Humanismo como patologia



Vladimir Safatle
vladimirsafatle@revistacult.com.br
Professor no departamento de filosofia da USP

Há palavras que só podem ser escutadas quando gritadas. Só que, para gritar, é necessário força e, quando algumas dessas palavras não têm mais força para serem gritadas, a única coisa que resta é esperar que elas sejam ouvidas quando reduzirmos tudo o que nelas se contrapõe ao silêncio.

Percebamos, com os olhos de quem descobre um sintoma revelador, que aqueles que gostam de ancorar no porto do “humanismo” são os mesmos que não cansam de olhar para outros mares e chamar os que lá navegam de “niilistas”, “irracionalistas” e, se for necessário, até mesmo de “terroristas”. A estratégia é clara. A partir do momento em que a designação for imposta, nada mais falaremos do designado, pois simplesmente não será possível falar com ele, porque ele, no fundo, nada fala, haveria muito “fanatismo” nesses simulacros de sons e argumentos que ele chama de “fala”, haveria muito “ressentimento” em suas intenções, haveria muito “niilismo” em suas ações.

Bento Prado Júnior, que sabia muito bem o que esse tipo de esconjuração esconde, costumava lembrar, nessas situações, que: “Sempre se é o irracionalista de alguém”. Tudo indica que, infelizmente, caminhamos para um tempo em que será necessário acrescentar: “Sempre se é o niilista de alguém” e, pior, “Sempre se é o terrorista de alguém”. Ou seja, sempre há alguém a querer nos expulsar da razão, da criação, da política. Acusações dessa natureza são apenas a última arma desesperada daqueles que têm medo de a crítica ir “longe demais”, colocar em questão o que, para alguns, não deveria ser questionado, transformar a crítica, de mera comparação entre valores e caso, no questionamento de nossos próprios valores fundamentais.

Natureza segregadora e totalitária

Nesse sentido, que o humanismo só possa atualmente ser pronunciado por meio dessas suas designações impronunciáveis, que ele só possa ser enunciado abrindo esse lugar vazio para o qual todos aqueles que não se reconhecem mais na figura atual do homem devam ser enviados, isso apenas demonstra sua natureza profundamente segregadora e totalitária. Pois, daqui para a frente, o humanismo sempre virá para nos pregar o evangelho da tolerância de condomínio fechado, o racionalismo daqueles que acreditam que a maior realização da justiça é a guerra preventiva contra qualquer coisa que estiver geograficamente a leste da Turquia, daqueles que estão dispostos a falar com todos, desde que todos falem a língua dos seus valores e princípios.

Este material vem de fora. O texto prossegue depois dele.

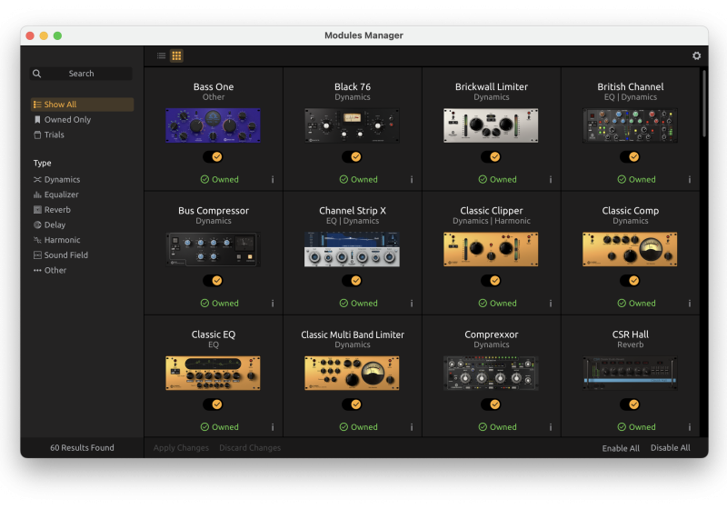Show info for Bass One module
The image size is (727, 509).
pos(272,180)
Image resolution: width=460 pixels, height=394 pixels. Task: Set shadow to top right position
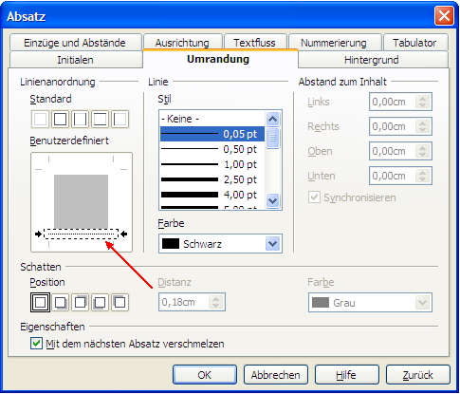80,302
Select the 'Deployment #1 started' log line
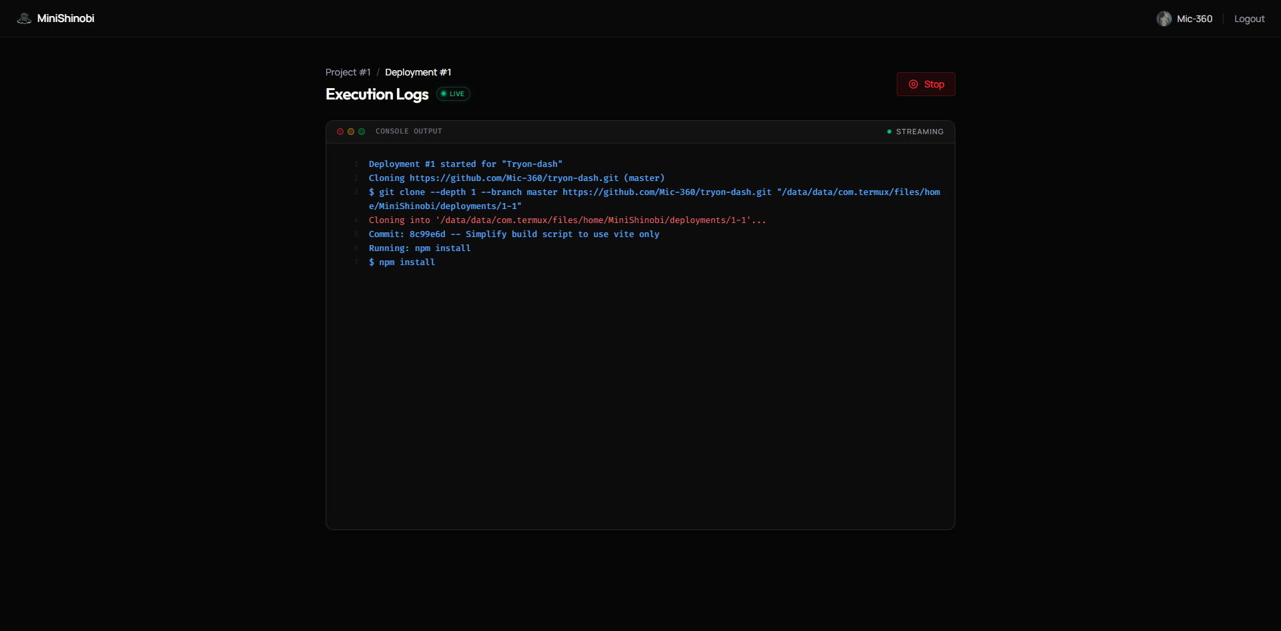 [465, 164]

Acima de tudo, “humanismo” será a palavra preferida daqueles que querem nos exilar no presente. Pois uma das maiores características do século 20 foi a luta pela abertura do que ainda não tem figura, luta pela advento daquilo que não se esgota na repetição compulsiva do homem atual e de seus modos. Essas lutas podem ser encontradas nas discussões próprias aos campos da estética, da política, das clínicas da subjetividade, da filosofia. Em vários momentos de nossa história recente, elas mostraram grande força para mover a história, engajar sujeitos na capacidade de viver para além do presente. No entanto, vemos atualmente um grande esforço em apagar tal história, isso quando não se trata de simplesmente criminalizá-la, como se as tentativas do passado de escapar das limitações da figura atual do homem devessem ser compreendidas, em sua integralidade, como a simples descrição de processos que necessariamente se realizariam como catástrofe. Como se não fosse mais possível olhar para trás, pensar em maneiras novas de recuperar tais momentos nos quais o tempo para e as possibilidades de metamorfose do humano são múltiplas. Pois o humanismo parece querer nos ensinar a cartilha do passado que cheira ao enxofre da catástrofe e o futuro que não pode ser muito diferente daquilo que já existe. Talvez seja o caso, então, de dizer que tudo o que seus defensores, brandos ou não, conseguirão é bloquear nossa capacidade de agir com base em uma humanidade por vir, nos acostumar com um presente no qual, no fundo, ninguém acredita e a respeito do qual muitos já se cansaram. Ou seja, elevar o medo a afeto central da política.